It’s not as if I don’t have access to quality sausage (the local butcher shop makes their own even if they seem to run out of hot Italian sausage before I can ever buy it). It really was a crazy idea.

In my defense, I did get the food grinding and sausage stuffing attachments for “free.” My employer offered a $50 gift certificate for completing a short health survey that I then applied to sausage making equipment.

Bratwurst isn’t the first batch of sausage that I made. That honor would go to garlic sausage that ended up too garlicy and not salty enough. That’s also when we found out that Angela is much better at feeding the meat into the casings than I am (I get to push the meat into the stuffer).

Will had planned an Oktoberfest themed Halloween party and I offered to bring homemade bratwurst. On the Monday before Halloween, Will came over for dinner and documented the process (all images except the top one are Will’s) of sausage making. It’s amazing the number of sexual innuendos you can make when making sausage; particularly when part of the process is done by your wife.

Making sausage is actually pretty easy as long as you have the proper equipment. I use a KitchenAid Mixer with the Food Grinder Attachment and Sausage Stuffer Attachment. The key issue is keeping everything really cold at all times. This is particularly true for the grinding portion or the fat will start to melt and the grinder won’t work anymore (this happened the first time I made sausage; I didn’t have the meat on ice and towards the end the grinding die kept getting gummed up with melted fat).

So how good was the sausage? Good enough that we didn’t remember to take any pictures of the bratwurst when it was cooked. Good enough that all that we cooked was eaten (and we made extra). Good enough that people wanted to take some home with them. Good enough that Angela, who doesn’t particularly like sausage (which means that I’m even crazier for wanting to make sausage), loved it. It was the best sausage I’ve had and that includes some in Germany and Austria.

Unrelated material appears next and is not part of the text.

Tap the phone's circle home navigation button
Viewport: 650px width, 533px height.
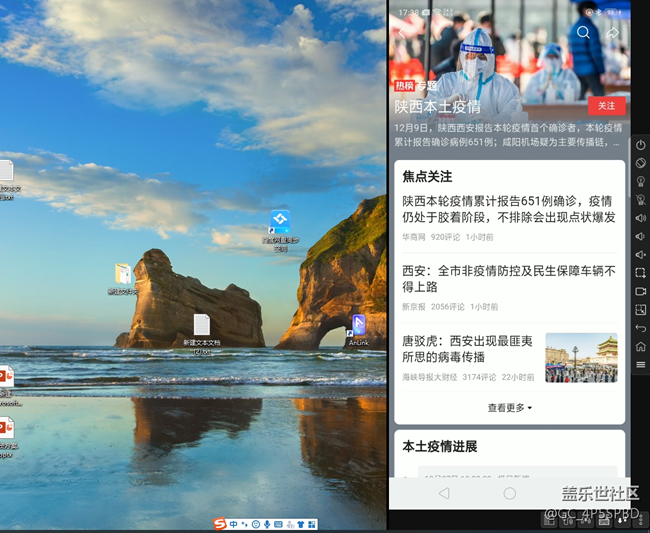coord(509,494)
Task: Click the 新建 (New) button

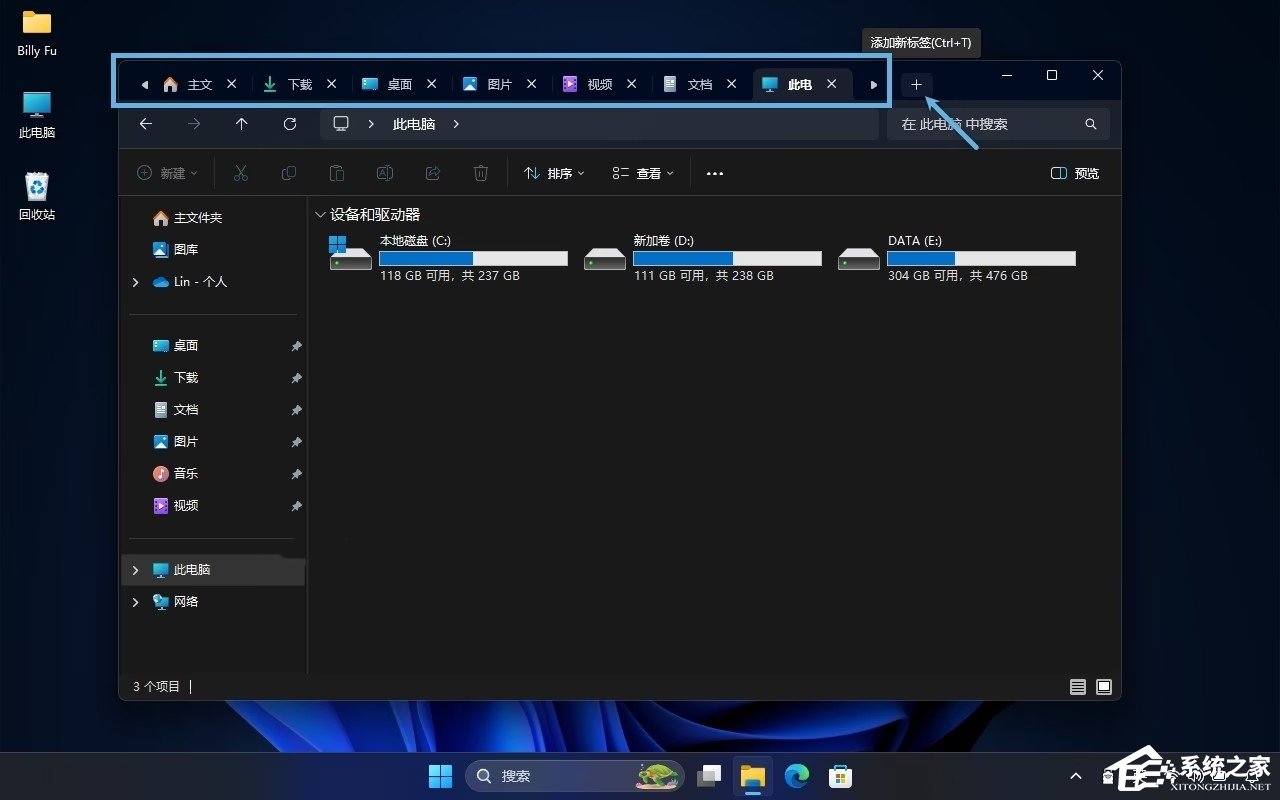Action: click(x=166, y=173)
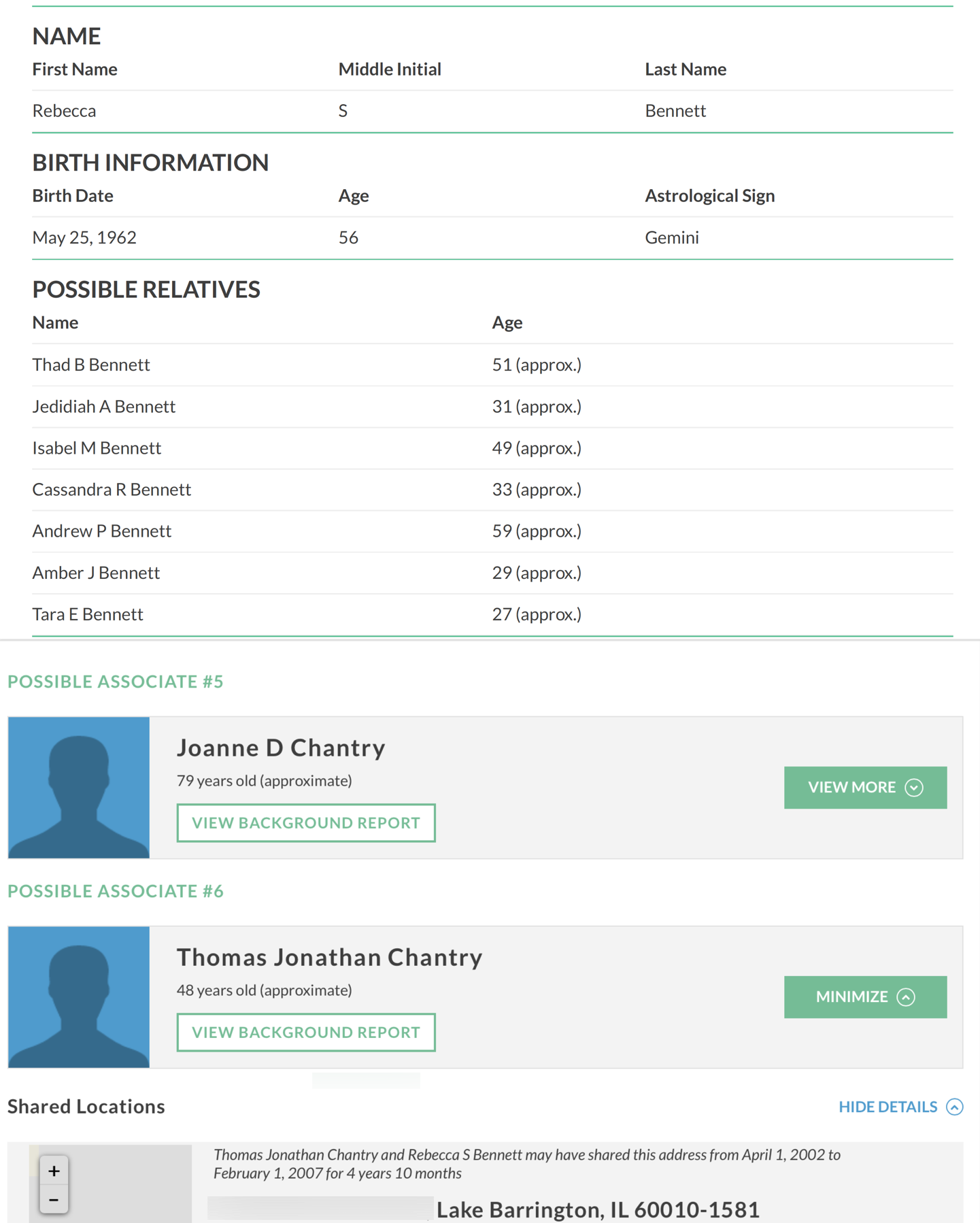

So, I’ve made sausage and I have some panchetta curing (which is close enough to bacon for me). I suppose I need to make some puff pastry at some point.

Homemade Bratwurst
Adapted from Charcuterie

1350 grams (3 lbs.) boneless pork shoulder butt, cut into 2 inch pieces
450 grams (1 lb.) boneless veal shoulder, cut into 2 inch pieces (or substitute 1 lb. ground veal)
450 grams (1 lb.) pork belly, skinless, cut into 2 inch pieces
40 grams (1 1/2 oz.) kosher salt
6 grams (2 tsp) ground white pepper
5 grams (1 1/2 tsp) ground ginger
5 grams (1 1/2 tsp) grated nutmeg
2 eggs, lightly beaten, very cold
1 cup heavy cream, very cold
10 feet hog casings

  1. Combine all ingredients except eggs, cream, and casings in a large bowl. Toss to distribute the seasonings evenly. Cover and refrigerate overnight.
  2. Place the hog casings in a bowl of water and refrigerate overnight.
  3. Several hours before grinding, place the food grinder, mixer bowl, paddle attachment, and any other attachments in the freezer.
  4. Remove the meat mixture from the refrigerator and place in a bowl of ice and salt. Grind the mixture through the small die into the mixer bowl set in a bowl of ice and salt.
  5. Beat the mixture with the paddle attachment on low speed for 1 minute. Add the eggs and cream and increase speed to medium. Mix until the mixture is uniform. Refrigerate the bowl until ready to stuff.
  6. Sauté a small portion of the sausage in a small bit of oil and taste for seasoning.
  7. Remove the hog casings from the refrigerator and rinse both the inside and outside of the casings in running water.
  8. Setup the sausage stuffer using the largest stuffing attachment. Place meat in the sausage stuffer and turn on to low speed until the meat is just at the end of the attachment. Slide the opening in the casing onto the stuffer and then push the remaining casing onto the stuffer until there is about an inch hanging off. Tie off the end of the casings. Slowly push the meat mixture into the sausage stuffer while holding the casing and letting the meat fill it (this is a two person job). The speed is determined by the speed of the meat being putting into the stuffer not the speed of the mixer. When there is no more casing, tie it off and repeat this step with the remaining casing.
  9. Twist the sausage into 6 inch long segments and cut with shears.
  10. Cook the sausage to an internal temperature of 150ºF.

Makes 5 lbs. of sausage.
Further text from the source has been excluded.